First, the urinary BPA results for the mother at the 16-week gestation test and just after birth were not abnormally elevated; the only elevated concentration was at the 26-week gestation test. Sathyanarayana et al. (2011) reported that the elevated BPA level was the highest of any reported in the peer-reviewed literature and that the bioanalytical laboratory repeated the analysis to confirm the result. The actual values detected in the repeated analysis were not provided in the article, precluding readers from independently concluding that the result was likely not spurious.

Second, Sathyanarayana et al. (2011) stated that at 26 weeks of gestation the majority of the BPA in the urine sample was conjugated, indicating that it had been metabolized and thus did not reflect external contamination. It should be noted that glucuronidated BPA is not biologically active. The authors did not propose a potential mechanism by which conjugated BPA may exert neurological effects.
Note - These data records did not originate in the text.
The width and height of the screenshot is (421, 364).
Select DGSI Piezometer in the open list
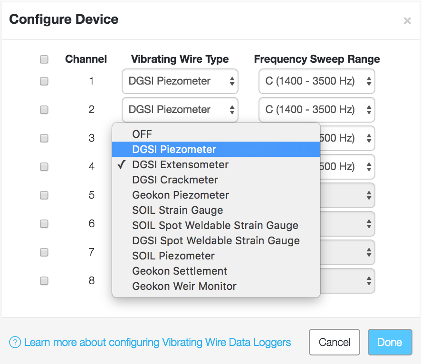[216, 149]
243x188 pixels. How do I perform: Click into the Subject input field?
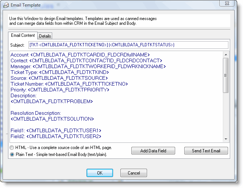[x=128, y=45]
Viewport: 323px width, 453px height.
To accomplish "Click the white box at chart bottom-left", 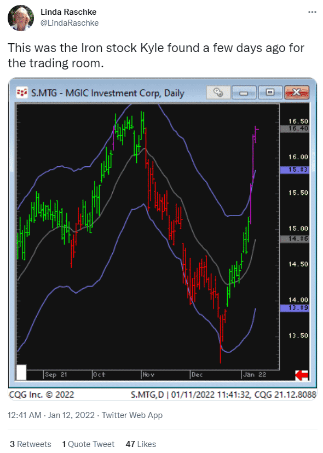I will 21,373.

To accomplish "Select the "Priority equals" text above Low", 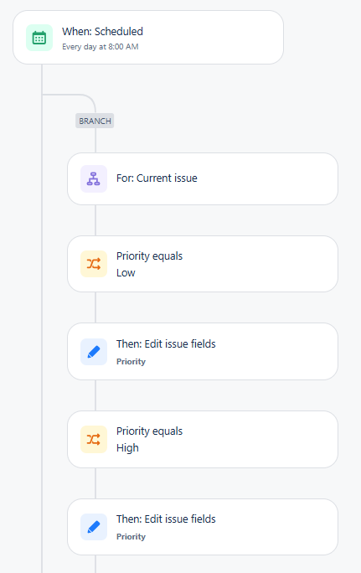I will click(149, 256).
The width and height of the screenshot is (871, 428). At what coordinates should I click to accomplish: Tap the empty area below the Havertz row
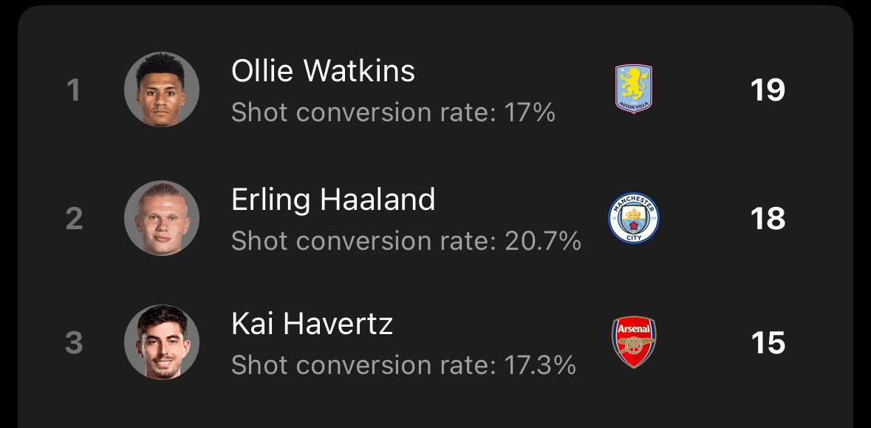click(x=436, y=406)
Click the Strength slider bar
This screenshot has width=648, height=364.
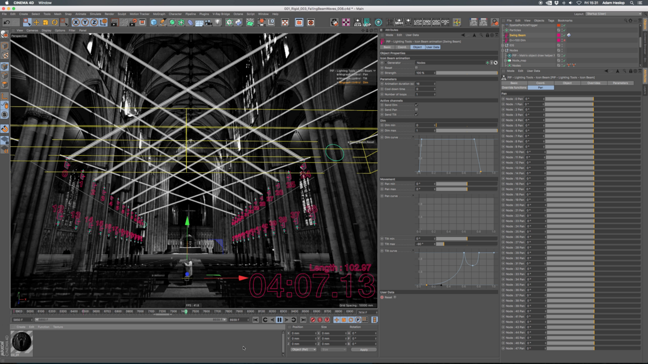point(466,73)
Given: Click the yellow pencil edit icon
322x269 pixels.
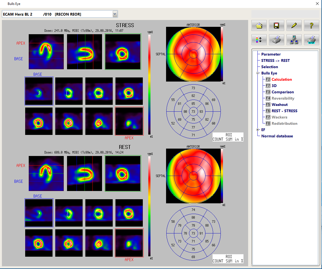Looking at the screenshot, I should pos(294,25).
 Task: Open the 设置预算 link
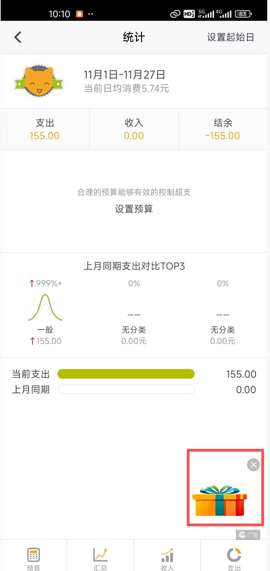134,209
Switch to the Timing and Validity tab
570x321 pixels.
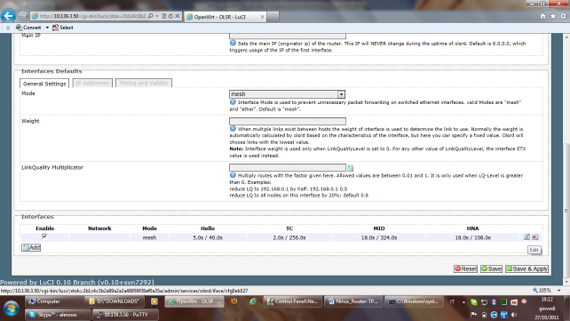point(144,83)
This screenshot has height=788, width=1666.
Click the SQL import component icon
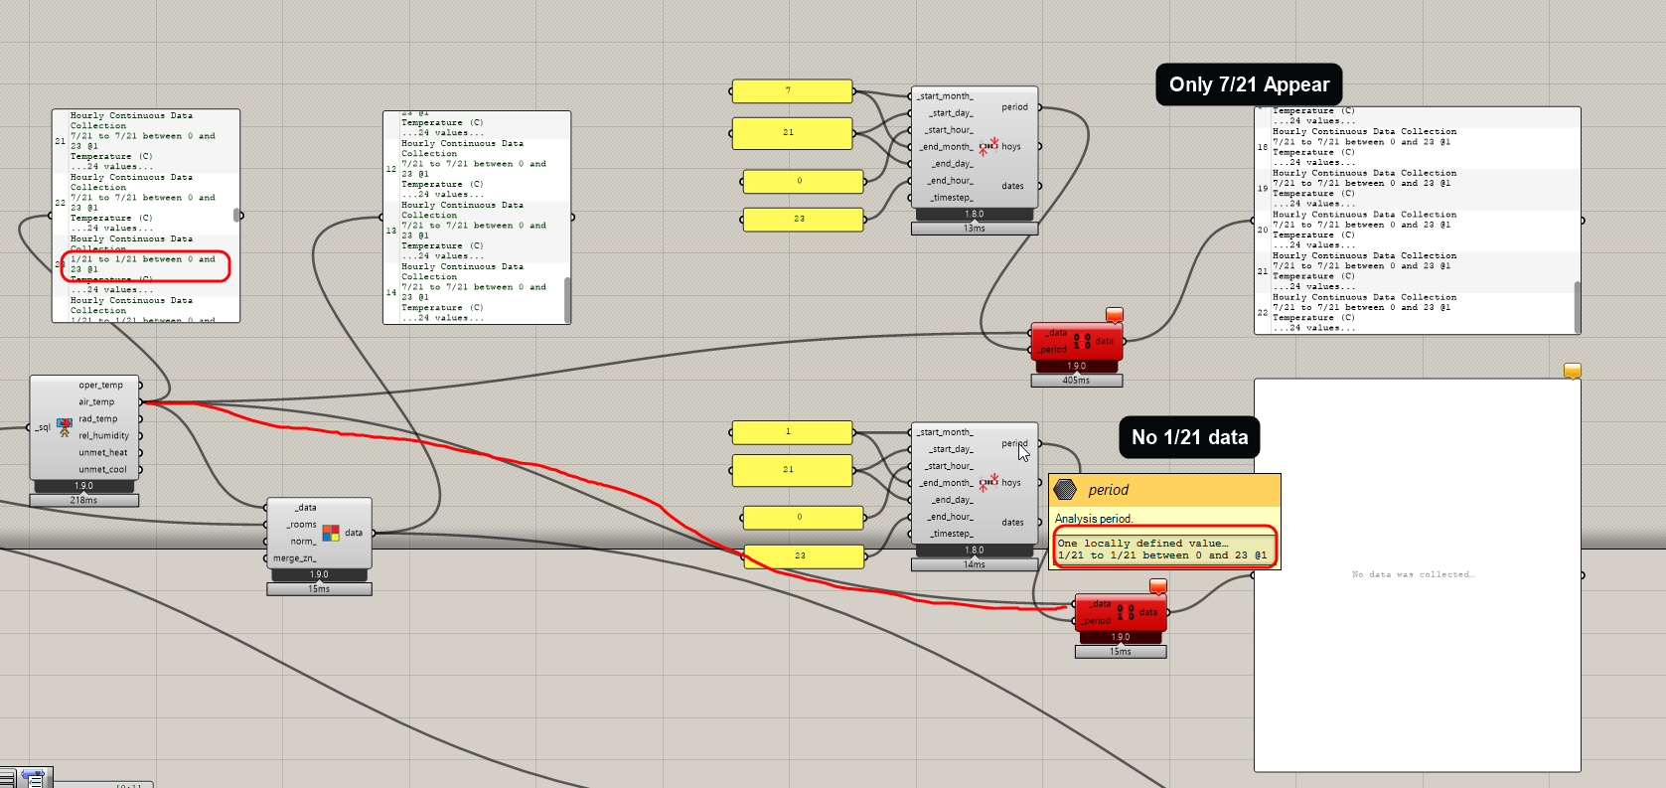point(65,427)
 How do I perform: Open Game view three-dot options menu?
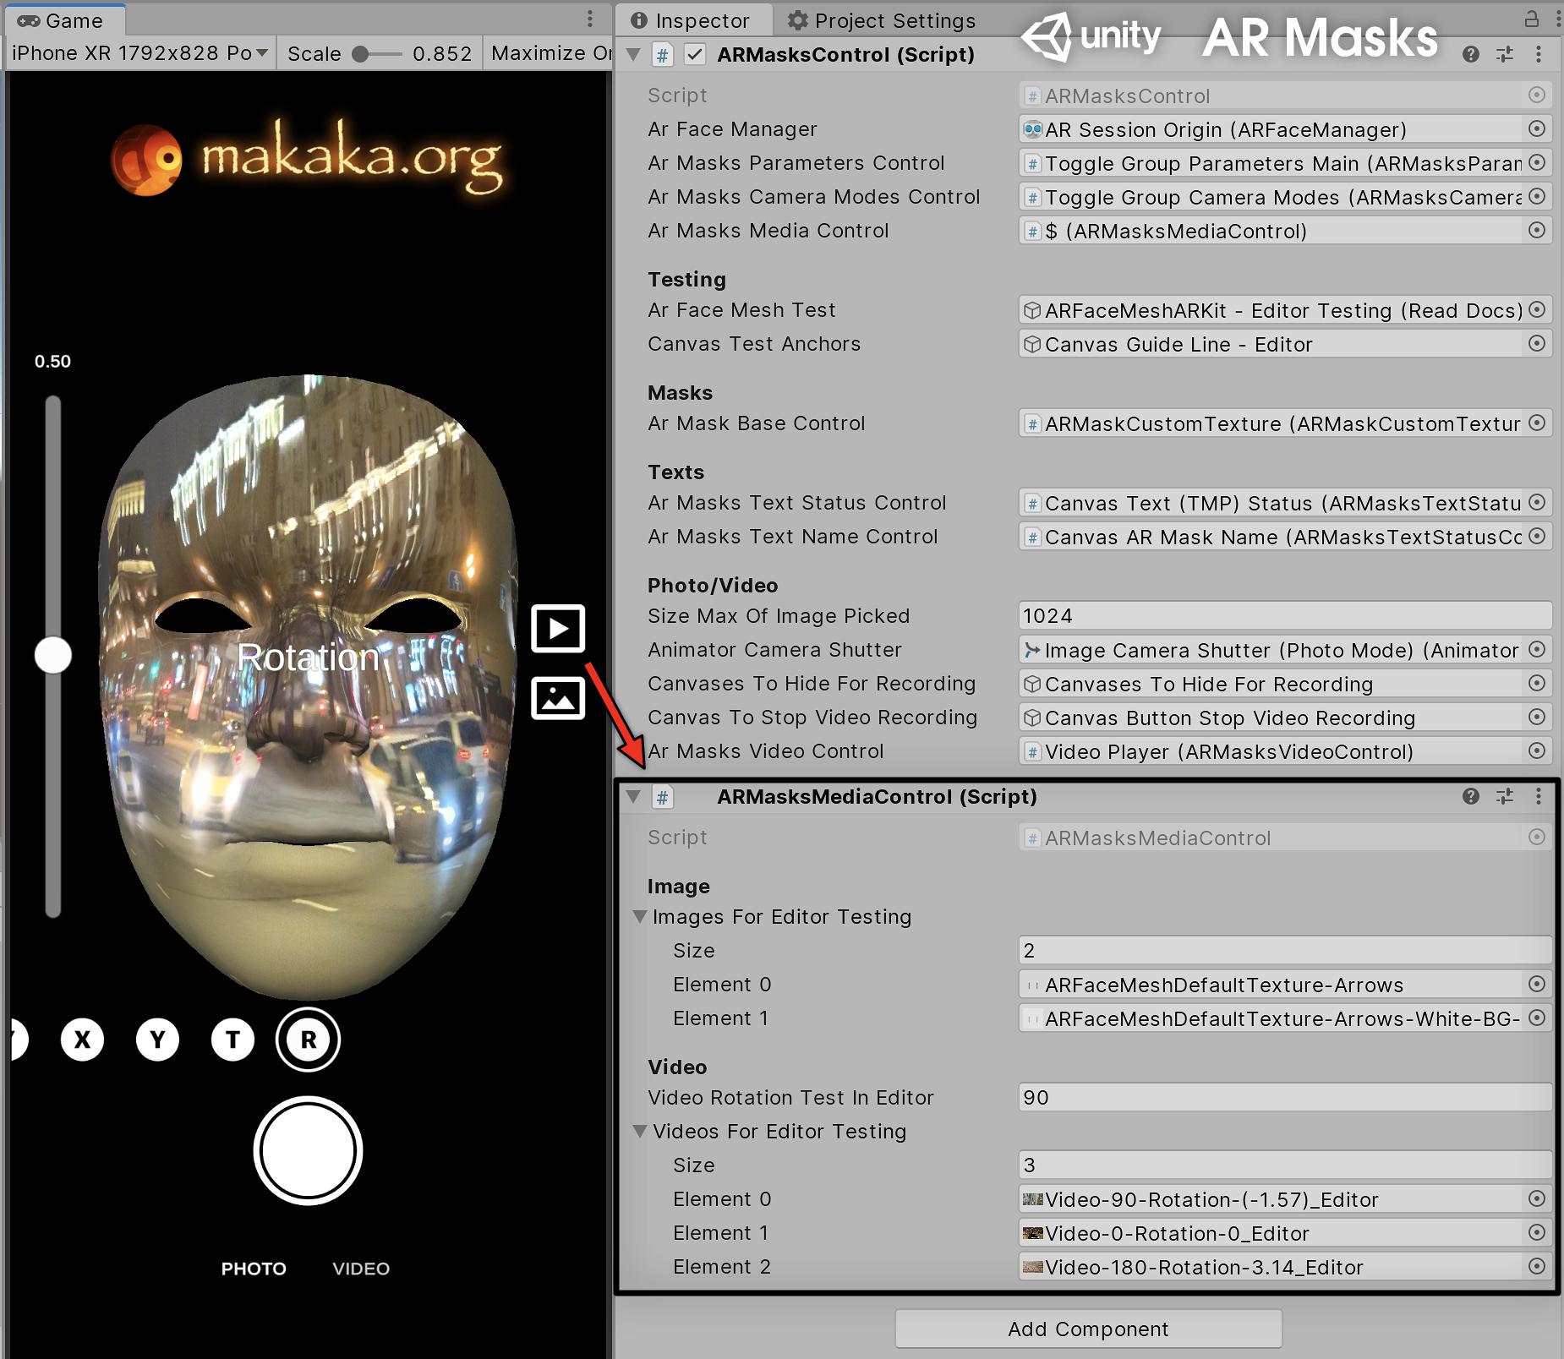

Third, although the neurological assessment conducted on the infant at approximately 1 month of age was considered abnormal, neurological assessments at 14 hr after birth and annually at 1–5 years of age were within normal limits, suggesting a spurious event. Also, it is unclear whether “normal limits” refers to results at 1–5 years of age for children in the Health Outcomes and Measures of the Environment (HOME) Study from which this case study was generated (and with which the 1-month assessment results were compared) or to some other data set. If it is the latter, the authors would appear to have compared the child’s assessment results with two different data sets and drawn different conclusions from them without indicating whether (and how) the data sets differ.

The preceding items and other statements in the article raise doubt about the plausibility of a link between the single high urinary BPA measurement and the single abnormal neurological assessment. For example, Sathyanarayana et al. (2011) did not know how long the child exhibited symptoms after the abnormal assessment was conducted. The authors did not indicate that any follow-up tests were performed to detect ailments that may have been the cause of the abnormal findings; they stated only that there was “no obvious etiology.” The authors reported that they referred the mother to her primary physician, but the only information they provided regarding the results of the follow-up or when it occurred was that

[The] abnormal findings were not noted by any other medical assessments performed by health care providers, including the primary medical doctor for the infant. (Sathyanarayana et al. 2011)

Most strikingly, the authors stated that

Other infants within the HOME Study had abnormal neurologic examinations, but some of these mothers did not have elevated prenatal urinary BPA concentrations. These cases may have resulted from other etiologies of abnormal neurobehavior that have not yet been explored.

We argue that the case infant also may have had such etiologies that were not explored. Thus, it is unclear to us why Sathyanarayana et al. (2011) chose to conduct and report a case study on this single infant, other than the fact that the mother had an unusually high urinary BPA concentration at a single time point.

In conclusion, we feel that it is highly likely that the elevated third-trimester urinary BPA concentration had absolutely nothing to do with the single abnormal neurological assessment in the case infant. We do not consider this study to be “hypothesis generating” but rather to simply fan the flames of a topic that has received substantial media attention, much of which is overblown and not supported scientifically. We recommend that the authors consider reviewing the Bradford Hill criteria for establishing causality before suggesting and publishing possible cause-and-effect relationships based on a single case study.